| ACTION ITEM |
Copy every line from the records that holds the word "actions".

| DATASET CONTENT |

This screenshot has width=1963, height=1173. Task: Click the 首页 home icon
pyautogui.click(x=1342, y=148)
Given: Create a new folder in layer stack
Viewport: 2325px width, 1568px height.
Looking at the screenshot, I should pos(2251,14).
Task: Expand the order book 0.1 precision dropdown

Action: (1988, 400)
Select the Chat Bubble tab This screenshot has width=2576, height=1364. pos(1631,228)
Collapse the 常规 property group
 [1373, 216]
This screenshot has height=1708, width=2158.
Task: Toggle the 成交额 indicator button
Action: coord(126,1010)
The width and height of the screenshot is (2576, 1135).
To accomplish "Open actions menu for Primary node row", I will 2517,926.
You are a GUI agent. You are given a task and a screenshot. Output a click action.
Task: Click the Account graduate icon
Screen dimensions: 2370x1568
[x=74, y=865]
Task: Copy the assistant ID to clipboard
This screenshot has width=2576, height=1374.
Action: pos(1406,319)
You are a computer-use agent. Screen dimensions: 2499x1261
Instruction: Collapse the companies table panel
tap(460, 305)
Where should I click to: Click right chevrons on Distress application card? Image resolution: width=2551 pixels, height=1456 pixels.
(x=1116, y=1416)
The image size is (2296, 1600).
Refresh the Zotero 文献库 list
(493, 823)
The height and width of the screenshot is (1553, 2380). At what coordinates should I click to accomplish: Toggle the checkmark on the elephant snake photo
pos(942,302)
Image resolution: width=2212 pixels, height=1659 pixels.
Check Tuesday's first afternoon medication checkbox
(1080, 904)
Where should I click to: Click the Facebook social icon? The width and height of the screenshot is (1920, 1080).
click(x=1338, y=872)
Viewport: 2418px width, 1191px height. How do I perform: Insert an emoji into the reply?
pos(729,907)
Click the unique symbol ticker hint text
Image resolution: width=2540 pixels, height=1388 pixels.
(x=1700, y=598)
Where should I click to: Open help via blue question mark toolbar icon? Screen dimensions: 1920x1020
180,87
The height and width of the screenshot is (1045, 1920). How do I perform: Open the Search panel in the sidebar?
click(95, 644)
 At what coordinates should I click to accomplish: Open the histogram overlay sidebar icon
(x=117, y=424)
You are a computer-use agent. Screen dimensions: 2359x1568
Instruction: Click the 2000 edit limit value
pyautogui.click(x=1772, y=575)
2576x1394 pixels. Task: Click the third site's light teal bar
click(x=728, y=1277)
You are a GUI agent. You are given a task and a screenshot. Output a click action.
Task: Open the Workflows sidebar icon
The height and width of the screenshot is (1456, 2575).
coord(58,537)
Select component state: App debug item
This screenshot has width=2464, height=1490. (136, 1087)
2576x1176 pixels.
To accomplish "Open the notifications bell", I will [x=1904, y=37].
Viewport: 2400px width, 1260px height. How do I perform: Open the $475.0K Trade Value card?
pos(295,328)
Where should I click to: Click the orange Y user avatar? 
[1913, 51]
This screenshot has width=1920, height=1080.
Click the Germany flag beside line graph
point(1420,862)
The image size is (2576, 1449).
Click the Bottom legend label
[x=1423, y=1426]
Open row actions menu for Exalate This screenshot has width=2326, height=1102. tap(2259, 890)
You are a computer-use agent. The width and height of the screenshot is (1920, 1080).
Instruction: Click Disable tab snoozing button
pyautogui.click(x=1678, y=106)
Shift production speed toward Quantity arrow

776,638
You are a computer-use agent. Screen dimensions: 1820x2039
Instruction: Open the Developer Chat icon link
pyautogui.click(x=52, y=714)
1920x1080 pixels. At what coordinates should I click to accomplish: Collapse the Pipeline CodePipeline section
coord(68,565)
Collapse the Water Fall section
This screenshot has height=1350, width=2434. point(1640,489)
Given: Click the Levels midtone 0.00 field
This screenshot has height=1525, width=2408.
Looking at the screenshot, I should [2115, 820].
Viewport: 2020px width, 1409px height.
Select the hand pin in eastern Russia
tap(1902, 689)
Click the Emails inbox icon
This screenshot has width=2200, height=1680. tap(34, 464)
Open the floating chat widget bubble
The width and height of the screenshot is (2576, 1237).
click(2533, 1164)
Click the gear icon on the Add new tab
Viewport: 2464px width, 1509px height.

| YOUR RESPONSE |
To accomplish "Open actions menu for Primary node row", I will 2517,926.
Open row actions menu for Exalate This screenshot has width=2326, height=1102. tap(2259, 890)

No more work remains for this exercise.